Перед выходом я битый час выбирала наряд – не слишком вычурный, но и не повседневный. Остановилась на тёмно-синем платье с белым воротничком, которое когда-то любил Олег. «Ты в нём как героиня французского фильма», – говорил он. Волосы уложила в простую, но элегантную причёску, подкрасила ресницы. Хотела выглядеть достойно перед женщиной, которая украла мою жизнь. Не жалкой брошенной женой, а человеком с чувством собственного достоинства.

Она появилась ровно в 12:30, будто сверяясь с хронометром. Высокая, стройная, в безупречном белом костюме, подчёркивающем загорелую кожу, и с небрежно собранными в высокий хвост волосами цвета выбеленной пшеницы. На запястье поблёскивали золотые часы – тонкие, изящные, наверняка дорогие. Я наблюдала, как она заказала салат и минеральную воду, как обворожительно улыбнулась официанту (мужчине лет тридцати, который буквально расцвёл от её внимания), как небрежно просматривала что-то в телефоне, время от времени поправляя выбившуюся прядь волос ухоженным пальцем с идеальным маникюром. Каждое её движение было отточенным, уверенным, полным какой-то хищной грации. Такой когда-то была я – до замужества, до Саши, до превращения в бледную тень самой себя, в приложение к успешной жизни Олега.

Я сделала глубокий вдох, собирая всю свою решимость, и направилась к её столику. С каждым шагом сердце билось всё сильнее, во рту пересохло, а ладони взмокли. Но я продолжала идти, расправив плечи и подняв подбородок.

– Дарья Климова? – спросила я с улыбкой, которую репетировала всё утро перед зеркалом до тех пор, пока она не стала выглядеть естественной, а не перекошенной гримасой боли.

Она подняла голову от телефона, и я впервые увидела эти глаза вблизи – холодные, расчётливые, оценивающие. В них не было удивления, только мгновенное узнавание и равнодушный, аналитический интерес.

– Да, а вы…

– Алиса Соколова, – я протянула руку, надеясь, что она не заметит, как та дрожит. – Жена Олега.

На долю секунды её идеальная маска дрогнула, уголок безупречно накрашенных губ цвета спелой вишни едва заметно дёрнулся. Глаза на мгновение сузились, а затем расширились в наигранном удивлении. Это был всего лишь миг, но я поймала его – момент, когда её маска соскользнула. Затем она улыбнулась и пожала мою руку. Её ладонь была прохладной и сухой, с идеально гладкой кожей.

– Какая приятная неожиданность, – её голос звучал мелодично, как у опытной актрисы, но с едва заметными нотками настороженности. А взгляд быстро скользнул по моей фигуре, оценивая и сравнивая. – Присаживайтесь.

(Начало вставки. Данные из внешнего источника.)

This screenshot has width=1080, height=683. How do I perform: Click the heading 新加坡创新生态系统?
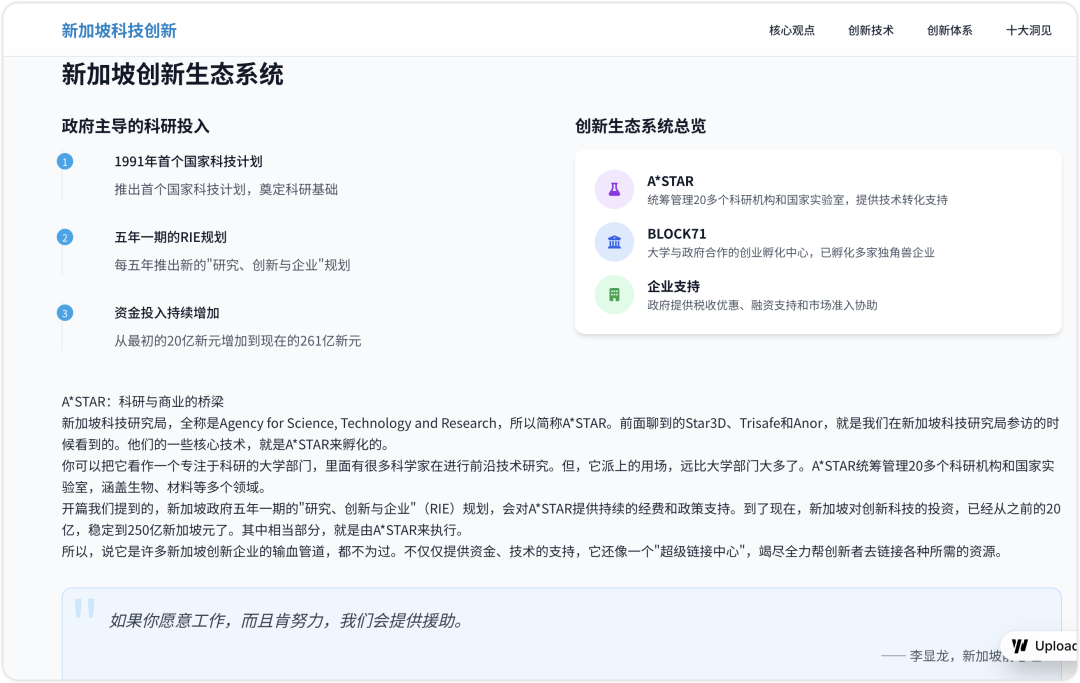point(172,74)
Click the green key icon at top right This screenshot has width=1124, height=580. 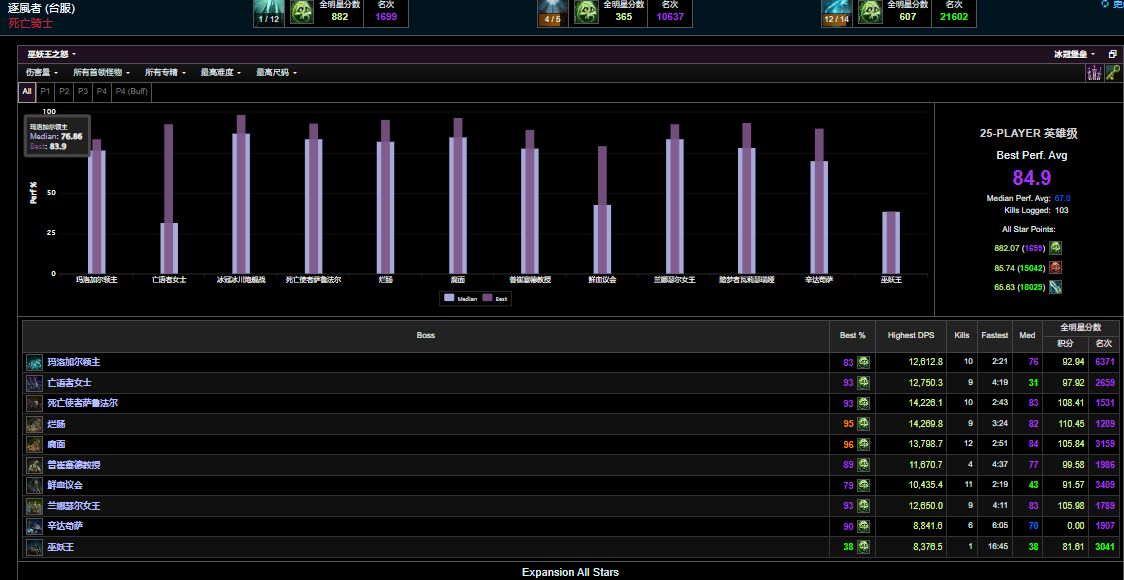(1111, 72)
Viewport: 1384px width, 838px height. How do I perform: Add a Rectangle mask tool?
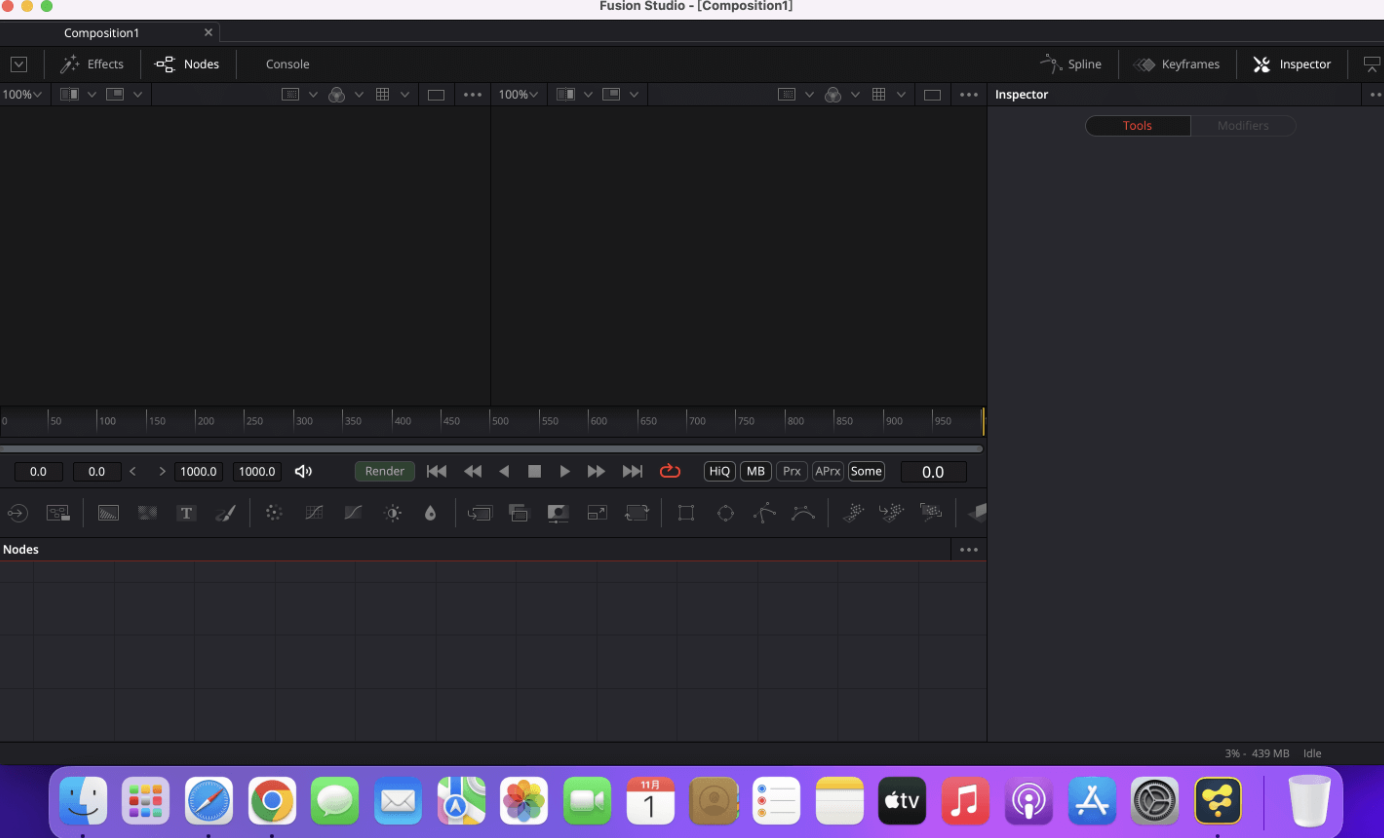coord(686,513)
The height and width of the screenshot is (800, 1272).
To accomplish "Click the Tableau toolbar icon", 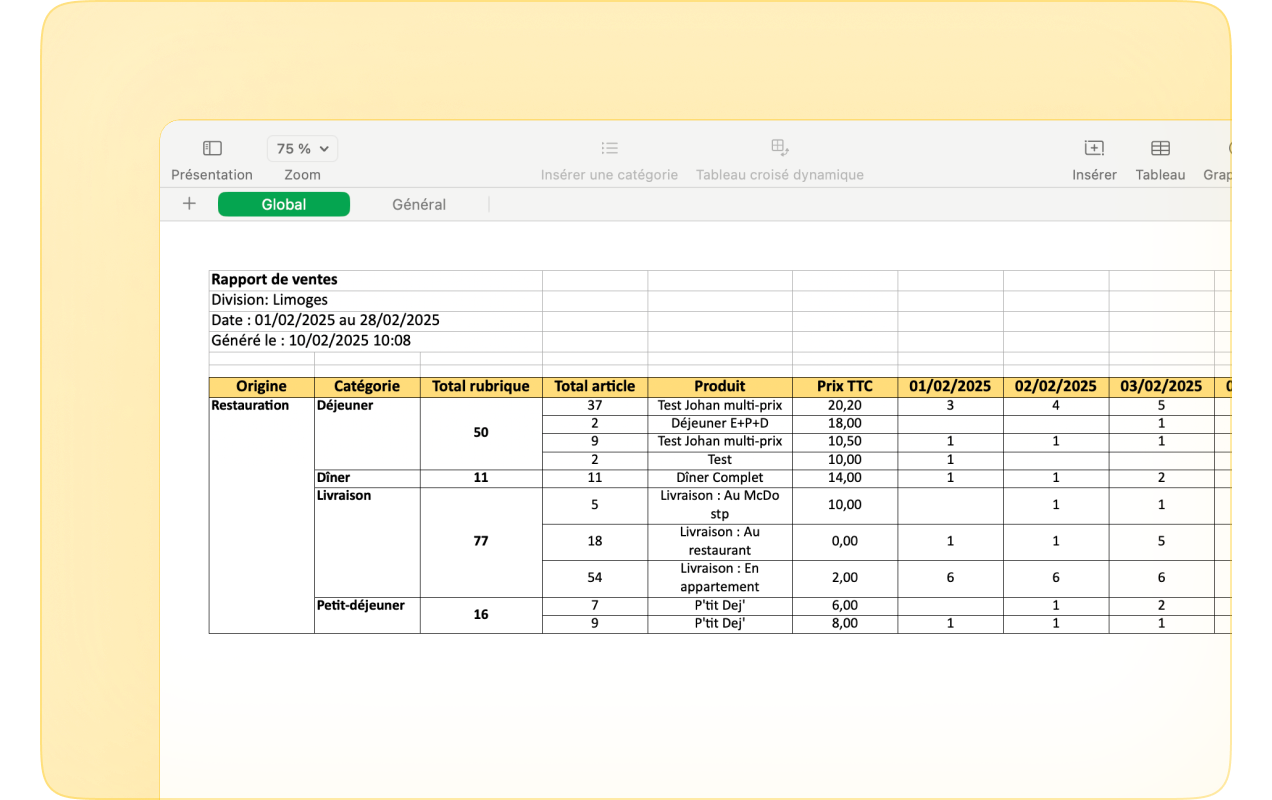I will (1160, 149).
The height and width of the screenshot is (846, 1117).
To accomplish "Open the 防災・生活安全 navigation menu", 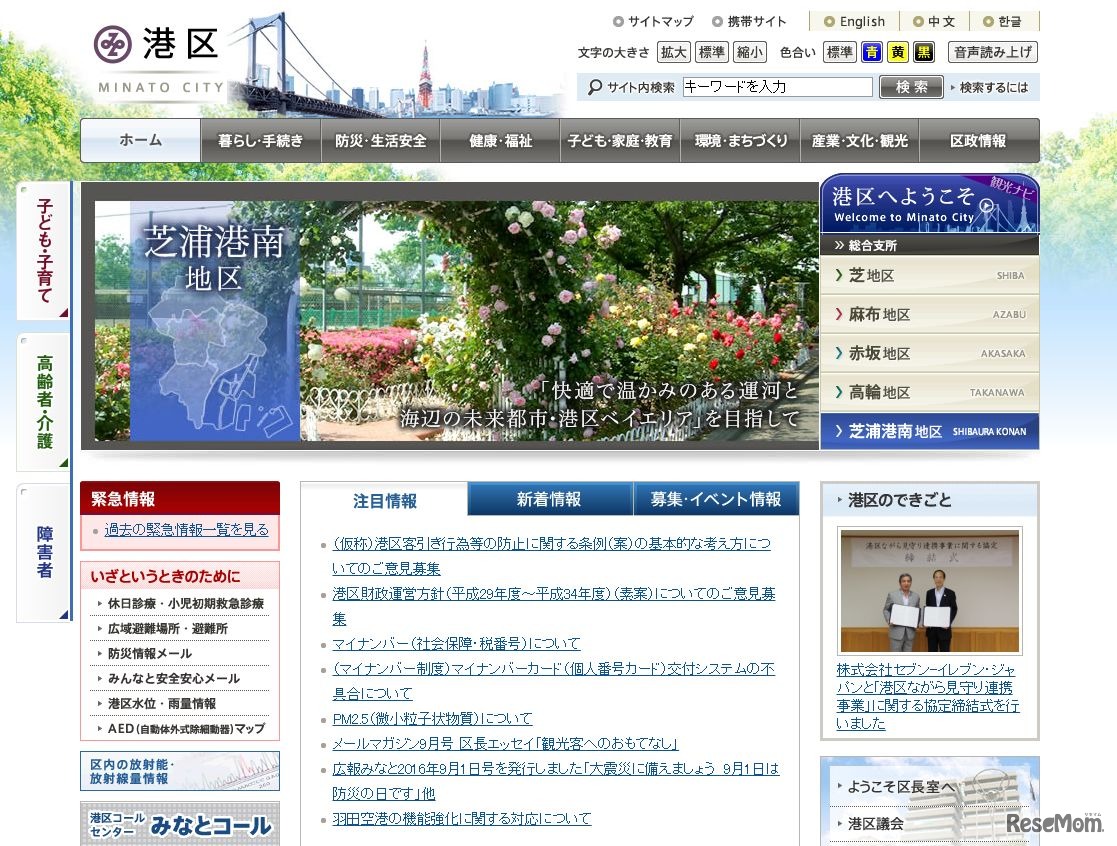I will click(x=380, y=140).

Я села напротив, утонув в мягком бархатном сиденье стула. Запах её духов – дорогих, с нотками жасмина и чего-то терпкого тотчас окутал меня, вызывая тошноту. Близость к ней, к женщине, которая разрушила мою жизнь, пробуждала почти физическую боль, словно кто-то медленно проворачивал нож в моей груди.

– Олег много рассказывал о вас, – произнесла она с вежливой улыбкой, поигрывая серебряным браслетом на запястье. В её тоне не было ни вызова, ни насмешки – словно мы были двумя знакомыми, случайно встретившимися за обедом.

Мой желудок сжался. Они обсуждали меня. Возможно, смеялись над моей наивностью, над тем, как долго я ничего не замечала. Я представила их вдвоём, обнажённых, переплетённых в постели, говорящих обо мне…

– Забавно, – я тоже улыбнулась, чувствуя, как маска вежливости прирастает к моему лицу, как натянутые мышцы щёк начинают болеть от неестественной улыбки. – А он ни разу не упоминал о вас. По крайней мере, в разговорах со мной.